Performance Benchmarks
Strata is designed for high-performance distributed workloads where I/O throughput and coordination latency are critical. The project includes a suite of benchmarks using Criterion.rs to provide statistically significant performance measurements across various subsystems.
Running Benchmarks
Benchmarks are distributed across the workspace crates. You can run the entire suite or target specific components using cargo bench.
Execute All Benchmarks
# Run all benchmarks in the workspace
cargo bench
Target Specific Components
# Benchmark the coordinator's request handling
cargo bench -p coordinator
# Benchmark shard assignment algorithms
cargo bench -p data-shard
# Benchmark checkpoint I/O (Local vs S3)
cargo bench -p storage
Key Benchmark Suites
Checkpoint Throughput
These benchmarks measure the time taken to serialize model state and persist it to the configured storage backend.
| Metric | Target | Baseline Performance | |--------|--------|----------------------| | Local Write | NVMe SSD | ~500 MB/s | | S3 Write | AWS S3 (US-East-1) | ~200 MB/s | | Serialization | Protobuf/Zero-copy | ~1.2 GB/s |
Usage Example: To test throughput with a specific payload size:
# Benchmarks writing 1GB checkpoints
CHECKPOINT_SIZE_MB=1024 cargo bench -p checkpoint
Coordinator Scalability
The coordinator benchmarks simulate high-frequency heartbeats and state requests to measure RPS (Requests Per Second) and P99 latency.
- Capacity: 10,000+ RPS on a single coordinator instance.
- Barrier Latency: Measures the overhead of worker synchronization.
- 100 workers: <50ms P99.
- 1,000 workers: <120ms P99.
Shard Assignment & Consistent Hashing
These benchmarks evaluate the efficiency of the data-shard crate when redistributing shards during worker join/leave events.
- Initial Assignment: <10ms for 1,000 workers and 10,000 shards.

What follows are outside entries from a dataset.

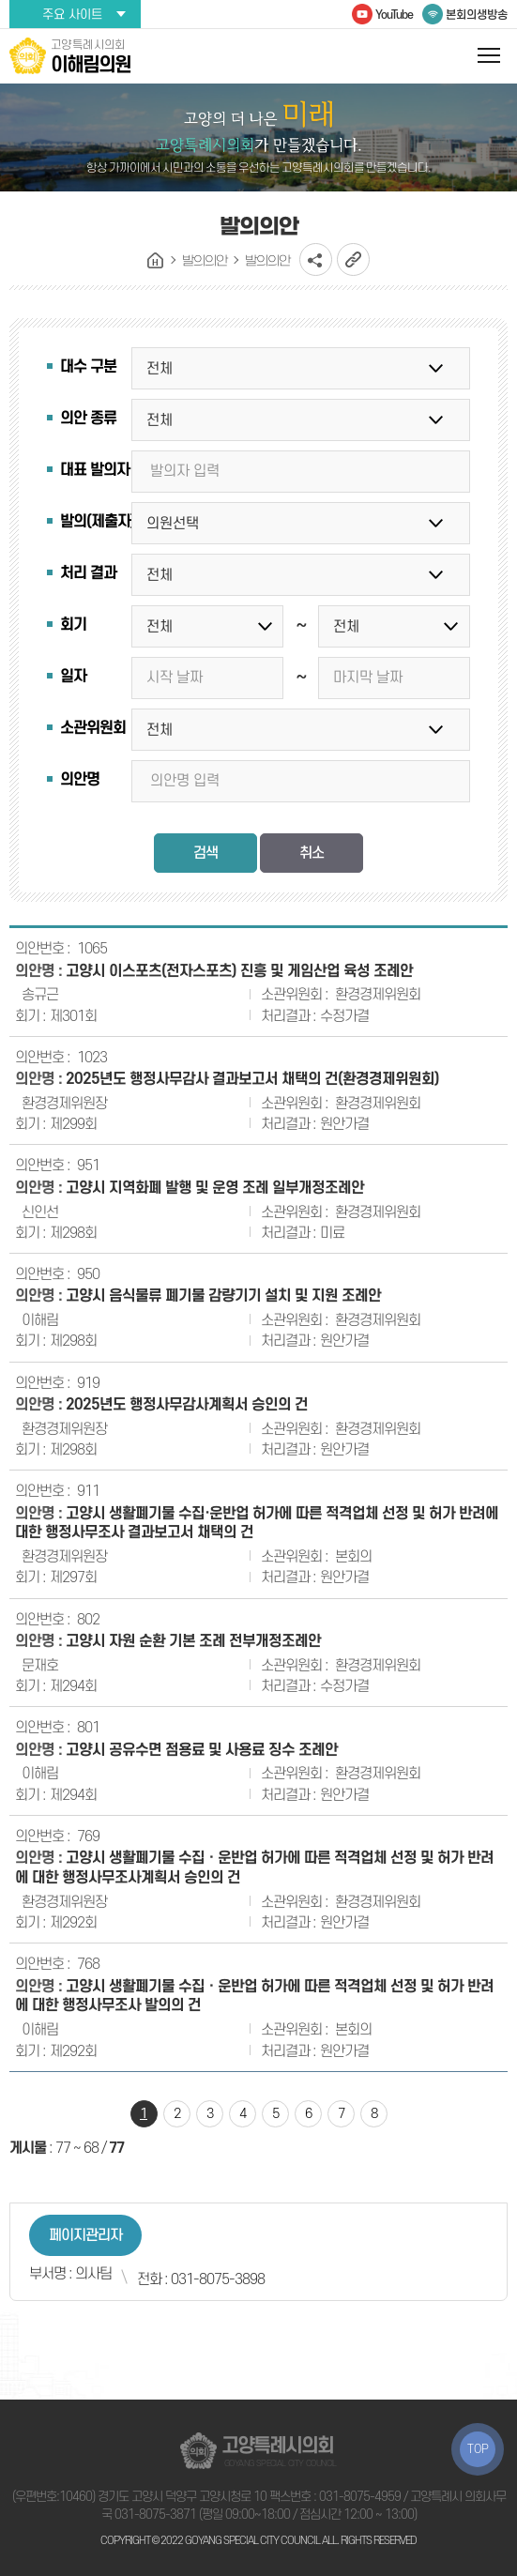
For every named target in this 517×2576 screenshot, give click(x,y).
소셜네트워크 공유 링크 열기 (315, 259)
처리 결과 (88, 573)
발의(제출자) (97, 521)
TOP (478, 2449)
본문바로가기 (0, 0)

- Rebalance Overhead: Measures the number of shards "moved" during a node failure. Due to consistent hashing, this remains near the theoretical minimum of
1/N.
Performance Profiling
For deep analysis of I/O bottlenecks or CPU usage during training, Strata supports standard Rust profiling tools.
Flamegraphs
Generate a flamegraph to visualize the execution time of the async runtime:
# Install flamegraph tool
cargo install flamegraph
# Run coordinator benchmarks with profiling
cargo flamegraph --dev -p coordinator --bench request_latency
S3 Performance Tuning
When benchmarking S3 throughput, performance is heavily influenced by your environment. For production-grade results:
- Ensure the benchmark is running on an EC2 instance within the same region as your S3 bucket.
- Check that the instance has sufficient Network Bandwidth (e.g.,
m5n.4xlargeor similar). - Use the
STORAGE_BACKEND=s3environment variable:STORAGE_BACKEND=s3 CHECKPOINT_BUCKET=my-bench-bucket cargo bench -p storage
Interpreting Results
After running cargo bench, Criterion generates an HTML report providing detailed graphs and comparisons:
- Location:
target/criterion/report/index.html - Metrics: Look for the Mean Execution Time and Throughput (MB/s) indicators.
- Regressions: Criterion will automatically compare the current run against the last saved baseline and highlight any performance regressions in red.